● **TASKS TO PERFORM**
**A)** Answer these questions from the stat-arb capstone chapter, each on its own line:
(i) How many chapters ago was the promise made?
(ii) To what stocks was the search limited?
(iii) Why is the adjusted close the wrong price to trade at?
**B)** Copy the stat-arb capstone chapter from "Capstone: The Honest" up to and including "it all yourself.", renaming "companion notebooks" to "companion scripts" throughout.

● **TEXT PROVIDED**
Module D · Research to Reality - Chapter 17

Capstone: The Honest Stat-Arb Workflow

Everything together as one disciplined workflow, from universe to a validated, cost-aware, research-grade market-neutral model, with the pre-live checklist and the companion notebooks to run it all yourself.

RISKNSE

What you'll learn

·The end-to-end workflow
·From relationship to candidate edge
·The honest scorecard
·What would make it tradable
·The pre-live checklist
·The companion notebooks

Sixteen chapters ago we made one promise: to draw a single bright line between a statistical relationship and a tradable edge, and to never let a pretty number talk us across it. Everything since has been the machinery for holding that line. Cointegration tests. Spread construction. Signal design. Cost models. Out-of-sample discipline - always judging a model on fresh data it never saw while it was built. And a long parade of techniques that looked brilliant on the data they were tuned on and humbling on data they had not seen. This final chapter teaches no new trick. It assembles every earlier piece into one disciplined workflow you can run start to finish, then reads back the honest scorecard of what actually survived. The course has been deliberately brutal because the subject is. What is left at the end is small, hard-won, and real - and knowing exactly how small is the whole point.

One chain, six links

A stat-arb programme is not a single strategy. It is a chain of steps, and every link can quietly break the one after it. Get the universe wrong, and your cointegration test is just mining noise. Trust correlation instead of cointegration, and you pick pairs with nothing holding them together. Freeze a hedge ratio, and the spread mis-hedges the moment the market regime turns. The workflow below is the same chain the companion notebooks walk, in order, and no step can be skipped.

One disciplined sequence, start to finish. Every earlier chapter is one of these links.

What each link actually taught

Data and universe come first, because every statistic downstream inherits their flaws. We limited the search to liquid, F&O-eligible stocks in the same sector - which gives them an economic reason to move together - and used historical adjusted closes from our research universe (corrected for splits and dividends), with the survivorship limits already acknowledged. That is not the same as a full point-in-time institutional database. The closing price is the right price to learn from: one clean, comparable, auction-settled number per stock per day, exactly what a cointegration test wants. But it is the wrong price to trade at: you cannot transact at an adjusted close, and your real fill lands on the next bar. Holding both ideas at once is the discipline the whole course is built on.

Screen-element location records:
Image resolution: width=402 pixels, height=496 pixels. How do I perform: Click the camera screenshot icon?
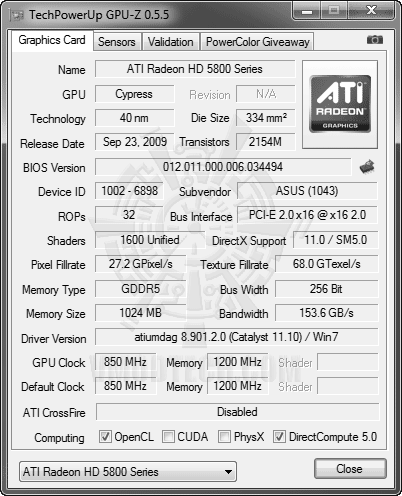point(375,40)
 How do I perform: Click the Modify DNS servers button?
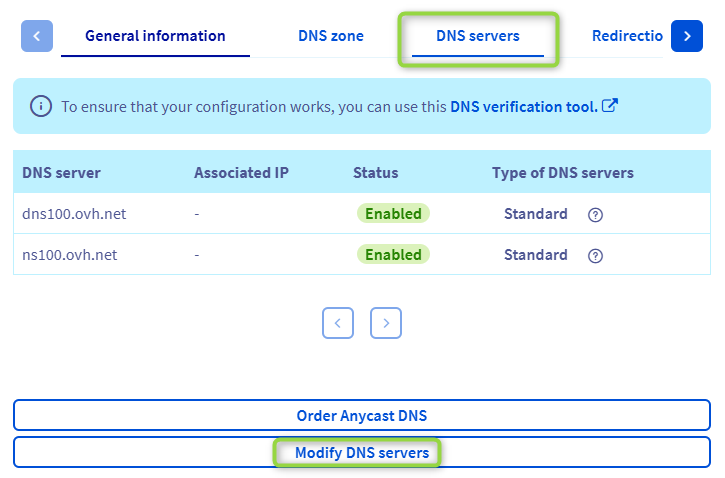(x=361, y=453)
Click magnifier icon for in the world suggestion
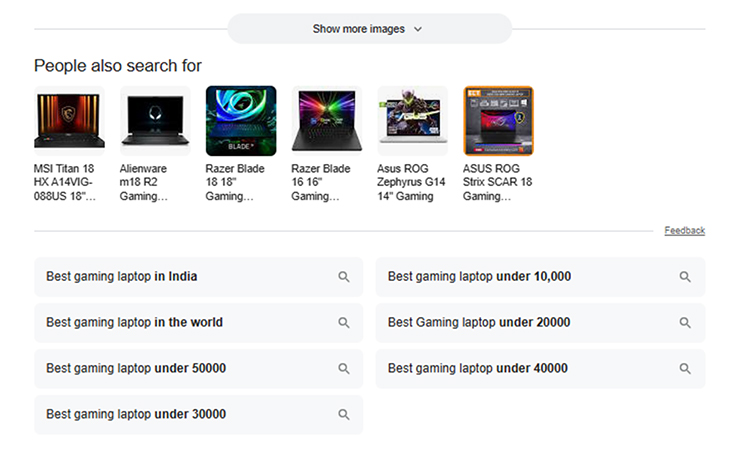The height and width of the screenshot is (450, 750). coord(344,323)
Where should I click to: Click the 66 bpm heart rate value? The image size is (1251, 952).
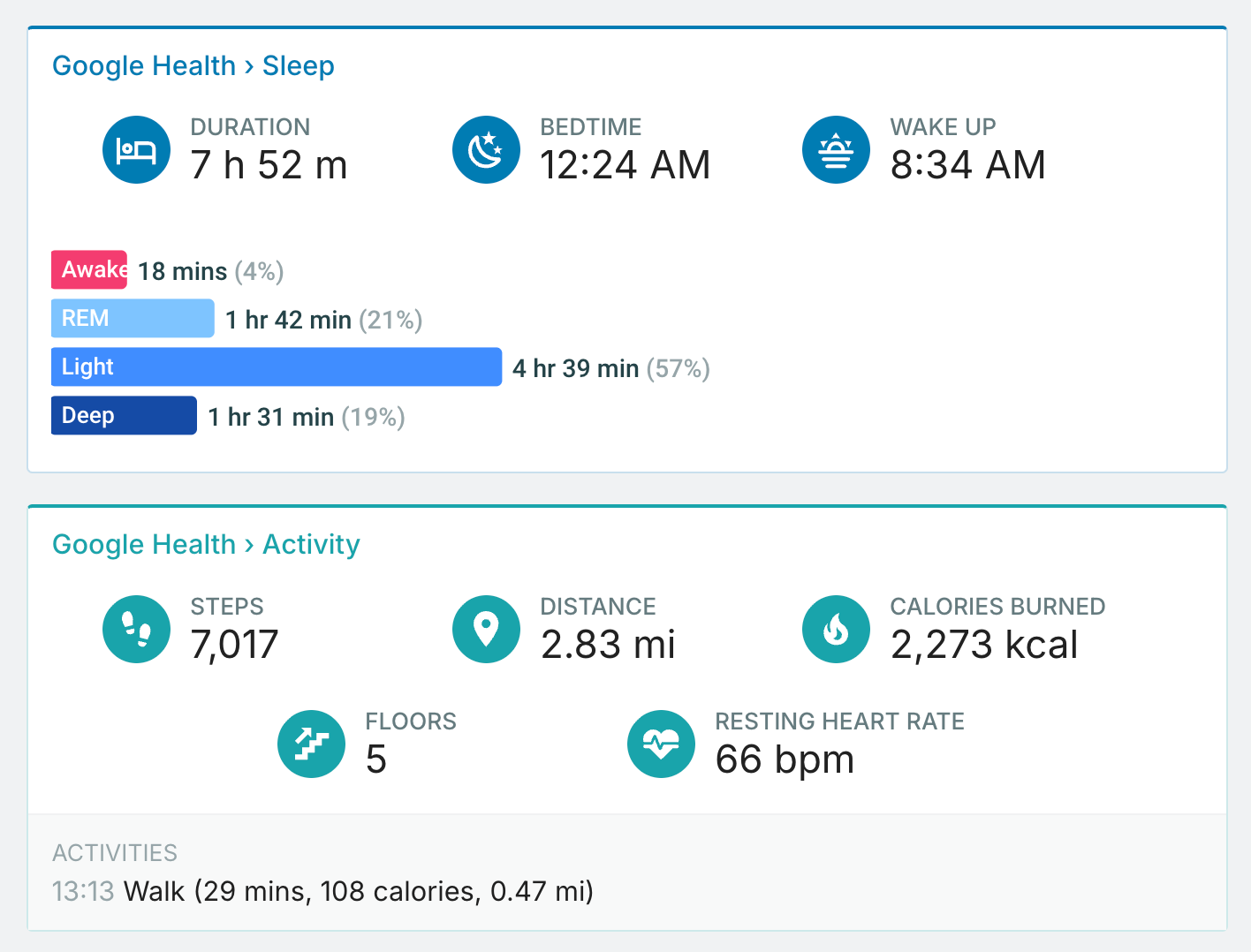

● **SET OF ANSWERS**
**A)**
(i) Sixteen chapters ago.
(ii) Liquid, F&O-eligible stocks in the same sector.
(iii) You cannot transact at an adjusted close, and your real fill lands on the next bar.

**B)**
Capstone: The Honest Stat-Arb Workflow

Everything together as one disciplined workflow, from universe to a validated, cost-aware, research-grade market-neutral model, with the pre-live checklist and the companion scripts to run it all yourself.